Public comments to this "pre-rule" proposal are being accepted through November 19.
The federal proposal acknowledges that efforts to stop the invasive pest, first detected in Michigan in 2002, have essentially failed. The proposal says the service would be better off spending its money researching and promoting biocontrol efforts than managing the quarantine, which prohibits the movement of infected nursery stock and wood from infested areas.
Not everyone in the West agrees.
"We're concerned about it," said Tom Smith, a forest pest specialist with the California Department of Forestry and Fire Protection. "We have our own native ash tree species, and ash is a common urban tree. There are still major areas that don't have this pest yet, and we don't want it."
The situation is similar in Oregon.
“In Oregon, we have one native ash species, the Oregon ash, and know emerald ash borer will attack and kill this species,” said Wyatt Williams, an invasive species specialist with the Oregon Department of Forestry. “It’s a riparian species that grows in low-elevation wetlands and swampy areas.”

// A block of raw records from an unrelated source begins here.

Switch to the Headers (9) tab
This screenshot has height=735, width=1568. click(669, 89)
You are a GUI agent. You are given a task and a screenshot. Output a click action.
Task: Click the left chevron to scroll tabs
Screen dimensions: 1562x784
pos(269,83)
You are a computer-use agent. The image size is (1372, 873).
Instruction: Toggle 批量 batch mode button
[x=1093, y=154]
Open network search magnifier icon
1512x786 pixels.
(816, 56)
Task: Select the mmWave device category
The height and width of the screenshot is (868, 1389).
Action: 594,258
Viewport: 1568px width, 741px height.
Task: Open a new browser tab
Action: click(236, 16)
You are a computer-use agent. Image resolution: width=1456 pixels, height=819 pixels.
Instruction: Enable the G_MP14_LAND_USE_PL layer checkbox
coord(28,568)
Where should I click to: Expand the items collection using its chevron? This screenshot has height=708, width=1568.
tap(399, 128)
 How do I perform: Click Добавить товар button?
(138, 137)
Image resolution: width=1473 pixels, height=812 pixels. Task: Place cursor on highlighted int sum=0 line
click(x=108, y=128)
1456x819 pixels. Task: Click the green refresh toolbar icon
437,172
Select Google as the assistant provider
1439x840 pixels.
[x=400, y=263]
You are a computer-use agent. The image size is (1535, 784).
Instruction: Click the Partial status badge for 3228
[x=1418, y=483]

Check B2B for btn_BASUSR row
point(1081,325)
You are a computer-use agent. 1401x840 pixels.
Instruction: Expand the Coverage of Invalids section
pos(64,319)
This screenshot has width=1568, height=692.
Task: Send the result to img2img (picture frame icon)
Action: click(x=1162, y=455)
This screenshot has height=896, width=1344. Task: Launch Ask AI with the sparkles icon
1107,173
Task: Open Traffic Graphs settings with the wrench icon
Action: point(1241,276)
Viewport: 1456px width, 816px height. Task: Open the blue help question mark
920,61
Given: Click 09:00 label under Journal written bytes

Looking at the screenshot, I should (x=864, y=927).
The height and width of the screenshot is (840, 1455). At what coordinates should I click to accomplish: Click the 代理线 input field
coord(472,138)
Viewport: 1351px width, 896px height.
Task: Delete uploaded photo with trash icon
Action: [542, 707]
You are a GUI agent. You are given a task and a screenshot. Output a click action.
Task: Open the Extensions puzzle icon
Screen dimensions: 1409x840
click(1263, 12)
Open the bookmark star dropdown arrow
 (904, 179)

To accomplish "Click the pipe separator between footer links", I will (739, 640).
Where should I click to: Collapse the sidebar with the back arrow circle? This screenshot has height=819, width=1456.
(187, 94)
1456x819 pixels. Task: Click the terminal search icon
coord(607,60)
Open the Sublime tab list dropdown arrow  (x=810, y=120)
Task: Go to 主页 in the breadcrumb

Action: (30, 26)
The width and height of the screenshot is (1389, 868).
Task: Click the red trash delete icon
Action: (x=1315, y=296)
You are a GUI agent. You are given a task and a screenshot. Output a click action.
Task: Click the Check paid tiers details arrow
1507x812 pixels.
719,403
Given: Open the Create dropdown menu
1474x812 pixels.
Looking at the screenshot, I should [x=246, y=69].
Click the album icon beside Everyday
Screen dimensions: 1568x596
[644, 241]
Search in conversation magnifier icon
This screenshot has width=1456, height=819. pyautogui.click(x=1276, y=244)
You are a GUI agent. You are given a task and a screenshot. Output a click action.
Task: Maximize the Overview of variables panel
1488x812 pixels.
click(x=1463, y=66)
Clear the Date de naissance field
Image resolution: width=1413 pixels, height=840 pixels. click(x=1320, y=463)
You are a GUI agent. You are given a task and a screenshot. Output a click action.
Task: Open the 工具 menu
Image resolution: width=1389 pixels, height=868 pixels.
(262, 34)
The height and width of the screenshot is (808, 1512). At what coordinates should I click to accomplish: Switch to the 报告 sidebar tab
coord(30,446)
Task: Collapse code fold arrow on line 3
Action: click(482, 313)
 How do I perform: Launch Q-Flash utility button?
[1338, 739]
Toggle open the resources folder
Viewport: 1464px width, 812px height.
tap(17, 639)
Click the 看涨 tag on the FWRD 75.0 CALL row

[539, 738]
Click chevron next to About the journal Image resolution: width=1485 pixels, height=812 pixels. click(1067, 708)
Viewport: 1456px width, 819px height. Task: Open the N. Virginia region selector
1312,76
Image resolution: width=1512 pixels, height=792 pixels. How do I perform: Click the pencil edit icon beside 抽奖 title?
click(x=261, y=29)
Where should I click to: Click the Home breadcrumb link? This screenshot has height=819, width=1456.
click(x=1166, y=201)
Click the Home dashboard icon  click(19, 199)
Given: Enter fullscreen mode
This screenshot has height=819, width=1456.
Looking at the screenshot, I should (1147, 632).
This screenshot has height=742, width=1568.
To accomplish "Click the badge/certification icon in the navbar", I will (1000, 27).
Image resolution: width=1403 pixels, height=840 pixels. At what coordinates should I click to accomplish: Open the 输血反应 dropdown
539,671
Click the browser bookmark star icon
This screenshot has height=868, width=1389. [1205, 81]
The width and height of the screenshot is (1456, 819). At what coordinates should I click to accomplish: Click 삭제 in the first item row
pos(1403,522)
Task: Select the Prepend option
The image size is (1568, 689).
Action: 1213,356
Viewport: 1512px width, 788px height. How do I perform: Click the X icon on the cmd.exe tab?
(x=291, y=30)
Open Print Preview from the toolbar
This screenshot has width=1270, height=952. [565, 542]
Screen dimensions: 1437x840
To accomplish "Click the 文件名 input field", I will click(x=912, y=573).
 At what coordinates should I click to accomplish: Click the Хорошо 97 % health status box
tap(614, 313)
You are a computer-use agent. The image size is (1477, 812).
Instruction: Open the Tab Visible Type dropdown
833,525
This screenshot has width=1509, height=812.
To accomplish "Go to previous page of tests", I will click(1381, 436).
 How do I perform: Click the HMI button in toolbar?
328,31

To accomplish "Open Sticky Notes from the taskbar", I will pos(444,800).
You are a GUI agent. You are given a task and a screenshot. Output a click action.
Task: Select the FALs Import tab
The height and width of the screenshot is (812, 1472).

The loss of the West’s native ash could have cascading effects on other native species who use the trees for habitat, Williams said.
The emerald ash borer is also a threat to California’s olive industry as the trees are closely related. The insect is native to Asia and has spread to 33 states and killed hundreds of millions of ash trees since its introduction in the Upper Midwest.
The insects bore into and feed on ash, which are common street trees across the country because of their tall, dense canopies and hardiness. But North American ash species have no defense against the emerald ash borer, and mortality rates of untreated trees range from 70 to 100 percent.
The insect spread easily across the Midwest – in part through infested nursery stock – but hasn’t made inroads in the West as quickly. The only detection in the West has been in the city and county of Boulder, Colorado.
“In Ohio, there were no natural barriers stopping it from spreading across the whole state,” explained Colorado State University entomologist Whitney Cranshaw. “Here we have mountains and huge treeless areas that the insect couldn’t cross on its own. There’s no way it gets to Pueblo, for instance, unless someone takes it.”
Since emerald ash borer was first detected, a number of agencies have launched public-education campaigns, like “Don’t Move Firewood” and “Buy it Where You Burn it,” to prevent the movement of infested wood spreading the insect. Some fear dropping the quarantine undercuts those efforts, but others believe it might be time to change tactics.
Laura Pottorff, a program manager at the Colorado Department of Agriculture who oversees pest quarantines, wasn't shocked by the APHIS proposal.
"It’s not a surprise because the quarantine isn’t working,” she said. “We got it and the quarantine was in place. The issue is APHIS has no money and quarantines are impossible to enforce."
Pottorff said that if APHIS lifted the federal quarantine, Colorado would likely lift its state quarantine that prohibits moving infected wood out of Boulder County.
Other states would move the other direction.
“States could create their own quarantines,” said Williams. “But the point is this pest will move across the United States a lot quicker if they remove the federal quarantine.”